In this feasibility study we examined the performance of abdominal US surrogate signals in combination with a novel 4D MRI technique for lung motion estimation. The model predicts dense motion information 133 ms into the future which allows for system latency compensation. The obtained results are similar in terms of accuracy to those presented in previous studies [2, 9]. However, we additionally present preliminary findings for inter-fractional motion modelling which involves a repositioning of the US probe. Although the accuracy decreased when compared to intra-fractional modelling, overall mean prediction errors of 2.9 mm and 3.4 mm demonstrate that the proposed US surrogate signal is suitable even if the imaging plane is not identical for two fractions.

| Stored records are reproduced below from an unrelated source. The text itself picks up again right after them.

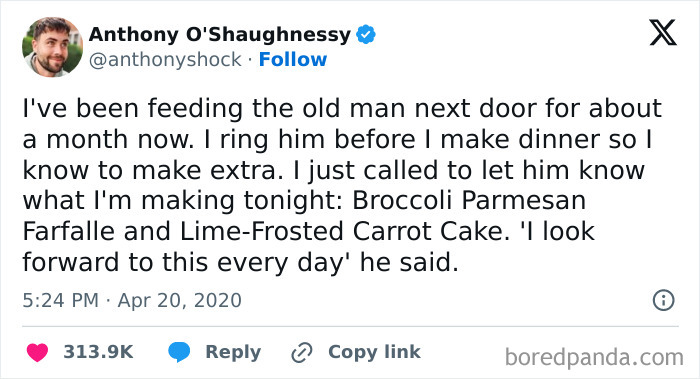Open the Anthony O'Shaughnessy display name
The image size is (700, 379).
click(x=220, y=34)
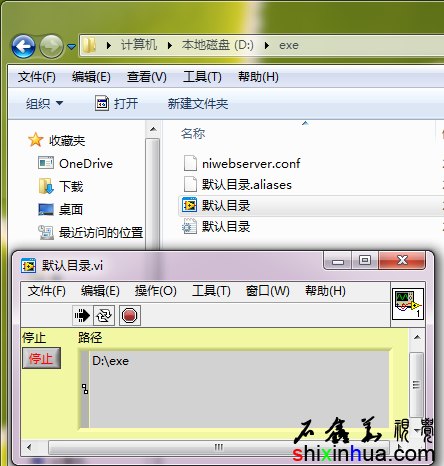The width and height of the screenshot is (444, 466).
Task: Click the LabVIEW Run arrow button
Action: coord(82,315)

The presented results should, however, be treated with caution as the repositioning of the US probe has only been tested on two healthy volunteers and the time interval between the two measurements was in the range of minutes rather than days or weeks. Also, there exists no real ground-truth data for the respiratory motion. The reference deformation field might itself be corrupted due to registration errors. An additional error source is introduced with the alignment of the MR volumes between the two imaging sessions. Since this transformation was computed based on two exhalation master volumes, it might not be accurate for other respiratory states. Moreover, it was observed that the motion model does not generalise well if the respiration characteristics vary substantially as it was the case for subject 2. Although this limitation is inherent to the problem formulation and occurs in most motion models, it demands further investigations and characterisation. Also, further work is necessary to investigate the effect of dense motion predictions on treatment plan adaptations and dose distribution in proton therapy.